Wendy and I opened the door and I was appalled to see Jimin snogging another girl. It made my heart hurt but I was more furious than anything. His eyes fixed on me, a smirk appearing on his face. I scoffed and fell into my seat. "Might as well have a baby while you're at it, basically chewing at each others faces." I muttered underneath my breath angrily. Wendy looked at me sadly and I laughed. "Don't feel sorry for me, I understand that he doesn't love me." She shows a small smile.

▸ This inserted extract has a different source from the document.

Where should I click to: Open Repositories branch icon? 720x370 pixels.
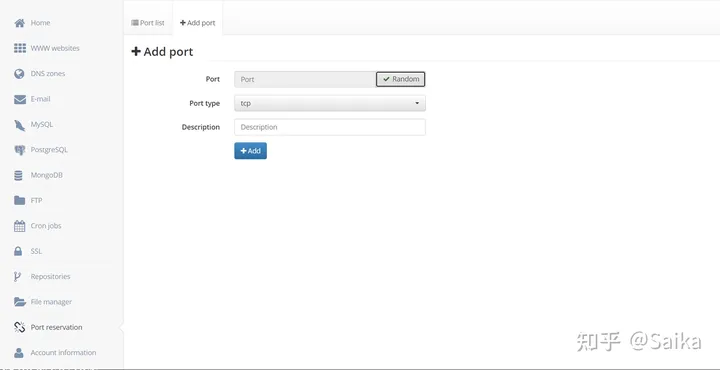coord(17,276)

The bell rang for lunch as Wendy and I got to the canteen. She pushed a tray infront of my face and I shook my head. "I don't have an appetite." Wendy pouted. "Fine, but don't starve." I chuckled as my eyes fixed on Jimin's table. He was sat next to that girl from before, watching them giggling and snuggling together was like torture but I have to accept it. I turned back to Wendy, noticing her choking on a large bit of cabbage. "Oh, Wendy! Be careful!" I grabbed her shoulder.

At home ~

I ran immediately upstairs and sighed. I really want to do something about my appearance so I'll start going to the gym and eating healthy everyday from now on. I'm sure i'll be able to do it and i'll be able to get back at Jimin also. A smirk crawls onto my lips, excited to see everyone's reaction to my new figure. Let's just hope I stick to my diet and workout plan, I'm going to be exhausted.

2 years later ~

Turns out, I managed to loose all of that weight! I'm now 5 foot 8 and 45 kg. Although I have lost all of it, it wasn't easy. As soon as summer break came along, My mum got an amazing job in America in which she decided to move into a big house. Not only has my appearance changed though, so has my attitude. I somehow don't feel scared of the teachers anymore and just talk with them normally, as I would with any other student. I haven't seen Wendy since but she still been on my mind constantly. I miss her.